• **Work required**
Every record here needs to be retyped exactly.

Top of Record excerpts

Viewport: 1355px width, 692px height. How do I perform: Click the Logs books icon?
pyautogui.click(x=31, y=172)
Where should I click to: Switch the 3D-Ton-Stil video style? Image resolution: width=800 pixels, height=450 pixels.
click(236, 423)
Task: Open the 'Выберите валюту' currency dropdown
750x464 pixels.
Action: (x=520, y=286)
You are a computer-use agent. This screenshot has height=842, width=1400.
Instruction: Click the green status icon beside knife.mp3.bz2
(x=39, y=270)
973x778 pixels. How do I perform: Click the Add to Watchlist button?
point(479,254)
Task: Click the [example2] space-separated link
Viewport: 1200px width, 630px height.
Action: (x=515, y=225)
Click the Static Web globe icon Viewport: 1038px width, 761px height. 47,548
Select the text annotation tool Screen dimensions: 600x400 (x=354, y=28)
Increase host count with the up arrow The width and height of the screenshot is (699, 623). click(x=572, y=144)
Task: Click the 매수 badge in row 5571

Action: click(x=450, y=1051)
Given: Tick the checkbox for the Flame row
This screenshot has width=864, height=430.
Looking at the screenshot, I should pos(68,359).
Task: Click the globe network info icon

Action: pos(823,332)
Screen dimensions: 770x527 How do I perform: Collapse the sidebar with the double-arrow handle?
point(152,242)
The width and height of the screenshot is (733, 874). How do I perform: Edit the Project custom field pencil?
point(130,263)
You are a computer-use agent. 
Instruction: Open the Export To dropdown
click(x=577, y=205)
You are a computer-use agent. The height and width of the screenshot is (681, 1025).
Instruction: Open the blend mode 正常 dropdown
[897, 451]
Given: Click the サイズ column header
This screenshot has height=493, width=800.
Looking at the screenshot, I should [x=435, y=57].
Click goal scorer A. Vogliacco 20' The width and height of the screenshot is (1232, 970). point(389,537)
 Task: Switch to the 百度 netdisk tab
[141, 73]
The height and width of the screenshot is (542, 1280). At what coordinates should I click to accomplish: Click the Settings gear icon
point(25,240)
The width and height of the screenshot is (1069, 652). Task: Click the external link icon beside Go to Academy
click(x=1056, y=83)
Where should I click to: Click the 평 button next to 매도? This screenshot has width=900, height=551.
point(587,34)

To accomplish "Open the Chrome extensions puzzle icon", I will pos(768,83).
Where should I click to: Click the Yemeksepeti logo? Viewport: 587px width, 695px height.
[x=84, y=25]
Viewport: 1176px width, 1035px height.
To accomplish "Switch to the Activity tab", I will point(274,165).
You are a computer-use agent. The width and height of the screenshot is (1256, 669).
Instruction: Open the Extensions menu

Bottom of Record excerpts

• **Solution to this exercise**
Viewport: 1355px width, 692px height. How do I perform: Click the Logs books icon?
pyautogui.click(x=31, y=172)
Where should I click to: Switch the 3D-Ton-Stil video style? Image resolution: width=800 pixels, height=450 pixels.
click(236, 423)
Task: Open the 'Выберите валюту' currency dropdown
750x464 pixels.
Action: (x=520, y=286)
You are a computer-use agent. This screenshot has height=842, width=1400.
Instruction: Click the green status icon beside knife.mp3.bz2
(x=39, y=270)
973x778 pixels. How do I perform: Click the Add to Watchlist button?
point(479,254)
Task: Click the [example2] space-separated link
Viewport: 1200px width, 630px height.
Action: (x=515, y=225)
Click the Static Web globe icon Viewport: 1038px width, 761px height. 47,548
Select the text annotation tool Screen dimensions: 600x400 (x=354, y=28)
Increase host count with the up arrow The width and height of the screenshot is (699, 623). click(x=572, y=144)
Task: Click the 매수 badge in row 5571

Action: click(x=450, y=1051)
Given: Tick the checkbox for the Flame row
This screenshot has width=864, height=430.
Looking at the screenshot, I should pos(68,359).
Task: Click the globe network info icon

Action: pos(823,332)
Screen dimensions: 770x527 How do I perform: Collapse the sidebar with the double-arrow handle?
point(152,242)
The width and height of the screenshot is (733, 874). How do I perform: Edit the Project custom field pencil?
point(130,263)
You are a computer-use agent. 
Instruction: Open the Export To dropdown
click(x=577, y=205)
You are a computer-use agent. The height and width of the screenshot is (681, 1025).
Instruction: Open the blend mode 正常 dropdown
[897, 451]
Given: Click the サイズ column header
This screenshot has height=493, width=800.
Looking at the screenshot, I should [x=435, y=57].
Click goal scorer A. Vogliacco 20' The width and height of the screenshot is (1232, 970). point(389,537)
 Task: Switch to the 百度 netdisk tab
[141, 73]
The height and width of the screenshot is (542, 1280). At what coordinates should I click to accomplish: Click the Settings gear icon
point(25,240)
The width and height of the screenshot is (1069, 652). Task: Click the external link icon beside Go to Academy
click(x=1056, y=83)
Where should I click to: Click the 평 button next to 매도? This screenshot has width=900, height=551.
point(587,34)

To accomplish "Open the Chrome extensions puzzle icon", I will pos(768,83).
Where should I click to: Click the Yemeksepeti logo? Viewport: 587px width, 695px height.
[x=84, y=25]
Viewport: 1176px width, 1035px height.
To accomplish "Switch to the Activity tab", I will point(274,165).
You are a computer-use agent. The width and height of the screenshot is (1256, 669).
Instruction: Open the Extensions menu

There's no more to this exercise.